Он думал взять кэб, но вместо этого медленно пошел пешком – сначала на юг, потом на восток, в полусне передвигаясь по улицам, где его ноги каким‑то образом знали, как обойти кучу навоза, расплющенный турнепс, испуганного полудикого котенка, даже раньше, чем все это видели глаза; он чувствовал себя тонким язычком огня, бегущим по милым грязным улицам, по которым он ходил всю свою жизнь, не оставляя следов, не издавая ни единого звука, и люди расступались еще до того, как он, кашлянув, предупреждал о своем приближении. Поэтому, дойдя наконец до банка “Братьев Бингемов”, он был отдален от себя самого, почти плыл по течению, словно бы паря над городом и медленно кружась над каменным зданием, прежде чем мягко приземлиться на ступени и войти в двери, как он входил в них уже почти двадцать девять лет, – и все же, конечно, совсем не так.

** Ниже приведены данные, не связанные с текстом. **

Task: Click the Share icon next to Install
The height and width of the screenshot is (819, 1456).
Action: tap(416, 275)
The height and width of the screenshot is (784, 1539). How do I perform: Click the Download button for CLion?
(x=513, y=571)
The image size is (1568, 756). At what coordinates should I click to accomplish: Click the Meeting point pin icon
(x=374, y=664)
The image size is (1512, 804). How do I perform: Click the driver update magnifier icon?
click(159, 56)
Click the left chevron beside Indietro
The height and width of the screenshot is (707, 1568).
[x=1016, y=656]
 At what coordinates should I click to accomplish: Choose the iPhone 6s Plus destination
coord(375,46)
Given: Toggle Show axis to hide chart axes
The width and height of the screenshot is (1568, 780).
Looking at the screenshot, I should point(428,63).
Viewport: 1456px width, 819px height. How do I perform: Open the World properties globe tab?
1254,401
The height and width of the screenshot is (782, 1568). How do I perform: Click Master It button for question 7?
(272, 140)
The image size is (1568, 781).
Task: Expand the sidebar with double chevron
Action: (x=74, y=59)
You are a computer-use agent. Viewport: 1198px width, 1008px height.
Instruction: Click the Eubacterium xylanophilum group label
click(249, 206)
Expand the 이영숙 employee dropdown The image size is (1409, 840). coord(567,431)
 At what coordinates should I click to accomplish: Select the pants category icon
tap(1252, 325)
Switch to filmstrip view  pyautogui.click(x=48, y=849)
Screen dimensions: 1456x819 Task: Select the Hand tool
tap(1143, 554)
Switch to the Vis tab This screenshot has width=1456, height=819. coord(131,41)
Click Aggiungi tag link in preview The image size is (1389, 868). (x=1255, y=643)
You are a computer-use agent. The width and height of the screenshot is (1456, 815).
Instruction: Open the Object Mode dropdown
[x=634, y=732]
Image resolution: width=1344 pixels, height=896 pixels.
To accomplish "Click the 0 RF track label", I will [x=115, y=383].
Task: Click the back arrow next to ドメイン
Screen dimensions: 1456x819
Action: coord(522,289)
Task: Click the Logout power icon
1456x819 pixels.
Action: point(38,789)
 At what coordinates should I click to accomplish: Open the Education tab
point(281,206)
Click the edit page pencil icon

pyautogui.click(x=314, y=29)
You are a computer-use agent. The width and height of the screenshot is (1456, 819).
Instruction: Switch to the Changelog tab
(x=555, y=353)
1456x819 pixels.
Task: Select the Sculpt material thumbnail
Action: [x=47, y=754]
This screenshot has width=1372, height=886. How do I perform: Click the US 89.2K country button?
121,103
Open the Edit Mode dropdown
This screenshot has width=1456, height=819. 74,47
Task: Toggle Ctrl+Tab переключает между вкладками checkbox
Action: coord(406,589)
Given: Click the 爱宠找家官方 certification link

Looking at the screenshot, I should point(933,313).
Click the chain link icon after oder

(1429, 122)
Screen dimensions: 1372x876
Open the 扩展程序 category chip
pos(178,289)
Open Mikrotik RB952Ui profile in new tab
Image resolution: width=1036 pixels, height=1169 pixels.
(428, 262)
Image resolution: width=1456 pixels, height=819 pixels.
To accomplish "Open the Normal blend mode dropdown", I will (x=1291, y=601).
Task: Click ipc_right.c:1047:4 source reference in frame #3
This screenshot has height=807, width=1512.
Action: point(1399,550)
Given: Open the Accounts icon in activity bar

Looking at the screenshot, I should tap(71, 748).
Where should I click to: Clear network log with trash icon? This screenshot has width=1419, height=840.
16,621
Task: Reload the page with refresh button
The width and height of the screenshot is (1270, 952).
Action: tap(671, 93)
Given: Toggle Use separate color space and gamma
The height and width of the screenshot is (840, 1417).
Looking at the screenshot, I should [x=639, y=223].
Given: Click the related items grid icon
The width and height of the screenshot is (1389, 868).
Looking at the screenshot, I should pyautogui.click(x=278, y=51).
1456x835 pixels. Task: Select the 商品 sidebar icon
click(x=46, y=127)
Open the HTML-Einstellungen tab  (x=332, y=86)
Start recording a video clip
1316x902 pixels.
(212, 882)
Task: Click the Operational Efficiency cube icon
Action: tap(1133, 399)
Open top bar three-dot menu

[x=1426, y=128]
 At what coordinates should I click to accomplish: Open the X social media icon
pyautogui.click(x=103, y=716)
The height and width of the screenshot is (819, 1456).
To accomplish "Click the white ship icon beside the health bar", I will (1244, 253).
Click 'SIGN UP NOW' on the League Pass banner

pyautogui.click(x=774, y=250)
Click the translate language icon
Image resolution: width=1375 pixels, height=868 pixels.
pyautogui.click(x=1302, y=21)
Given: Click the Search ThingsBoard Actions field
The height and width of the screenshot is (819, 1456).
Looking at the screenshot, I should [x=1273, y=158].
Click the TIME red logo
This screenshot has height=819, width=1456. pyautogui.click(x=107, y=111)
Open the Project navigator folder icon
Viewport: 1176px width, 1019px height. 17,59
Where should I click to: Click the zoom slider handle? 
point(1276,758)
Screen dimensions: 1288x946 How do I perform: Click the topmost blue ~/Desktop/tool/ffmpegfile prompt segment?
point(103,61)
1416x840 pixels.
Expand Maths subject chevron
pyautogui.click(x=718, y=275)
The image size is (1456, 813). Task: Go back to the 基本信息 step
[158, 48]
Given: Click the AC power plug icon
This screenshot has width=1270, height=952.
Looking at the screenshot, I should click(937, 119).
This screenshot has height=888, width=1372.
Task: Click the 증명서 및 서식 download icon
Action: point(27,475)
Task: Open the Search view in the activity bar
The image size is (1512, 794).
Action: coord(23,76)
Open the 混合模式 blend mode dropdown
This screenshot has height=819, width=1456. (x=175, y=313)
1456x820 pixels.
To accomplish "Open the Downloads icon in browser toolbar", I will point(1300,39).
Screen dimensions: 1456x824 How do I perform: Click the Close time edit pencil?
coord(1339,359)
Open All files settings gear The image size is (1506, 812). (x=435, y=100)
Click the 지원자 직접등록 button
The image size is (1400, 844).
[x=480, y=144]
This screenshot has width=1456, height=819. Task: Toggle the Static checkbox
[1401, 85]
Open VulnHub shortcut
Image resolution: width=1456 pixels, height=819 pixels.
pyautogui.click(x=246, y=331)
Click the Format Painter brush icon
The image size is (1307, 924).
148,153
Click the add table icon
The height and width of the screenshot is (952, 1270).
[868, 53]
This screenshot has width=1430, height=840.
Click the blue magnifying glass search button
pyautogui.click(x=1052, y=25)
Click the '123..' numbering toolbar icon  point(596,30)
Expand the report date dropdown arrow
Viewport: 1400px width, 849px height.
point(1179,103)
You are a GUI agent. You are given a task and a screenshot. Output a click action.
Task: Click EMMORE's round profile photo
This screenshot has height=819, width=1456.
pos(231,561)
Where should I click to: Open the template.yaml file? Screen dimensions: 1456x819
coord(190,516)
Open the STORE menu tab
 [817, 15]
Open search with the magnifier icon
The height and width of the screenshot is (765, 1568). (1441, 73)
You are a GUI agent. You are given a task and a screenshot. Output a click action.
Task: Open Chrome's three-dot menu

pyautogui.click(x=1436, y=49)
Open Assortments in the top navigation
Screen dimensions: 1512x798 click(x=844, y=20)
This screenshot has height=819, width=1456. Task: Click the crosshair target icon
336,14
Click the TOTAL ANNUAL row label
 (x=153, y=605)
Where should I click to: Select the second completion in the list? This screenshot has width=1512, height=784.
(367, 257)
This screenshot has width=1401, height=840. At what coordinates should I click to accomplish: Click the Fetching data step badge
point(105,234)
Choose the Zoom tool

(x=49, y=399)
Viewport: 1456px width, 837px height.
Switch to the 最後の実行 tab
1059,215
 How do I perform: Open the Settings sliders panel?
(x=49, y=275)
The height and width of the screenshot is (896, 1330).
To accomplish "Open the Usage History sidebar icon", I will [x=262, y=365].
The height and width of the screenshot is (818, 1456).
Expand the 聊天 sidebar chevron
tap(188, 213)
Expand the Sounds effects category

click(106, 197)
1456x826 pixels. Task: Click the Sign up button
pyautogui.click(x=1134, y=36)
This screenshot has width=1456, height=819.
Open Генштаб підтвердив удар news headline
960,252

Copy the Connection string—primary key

Он прошел по коридору, вошел в помещение, откуда боковые двери уводили в банковские кабинеты, потом свернул налево, где нашел банкира, отвечавшего за семейные счета, и получил все свои сбережения – валюту Свободных Штатов на Западе принимали неохотно, поэтому Дэвид заранее предупредил, что средства хочет получить золотом. Он смотрел, как слитки взвешивают, заворачивают в ткань, складывают в маленький черный кожаный чемоданчик, обхватывают его ремнями и застегивают их.

Протягивая чемоданчик, клерк – кто‑то новый, кого он не знал, – поклонился ему. – Позвольте пожелать вам всего наилучшего, мистер Бингем, – уныло сказал он, и у Дэвида внезапно перехватило дыхание, и, отягощенный весом металла в руке, он смог только кивнуть в ответ.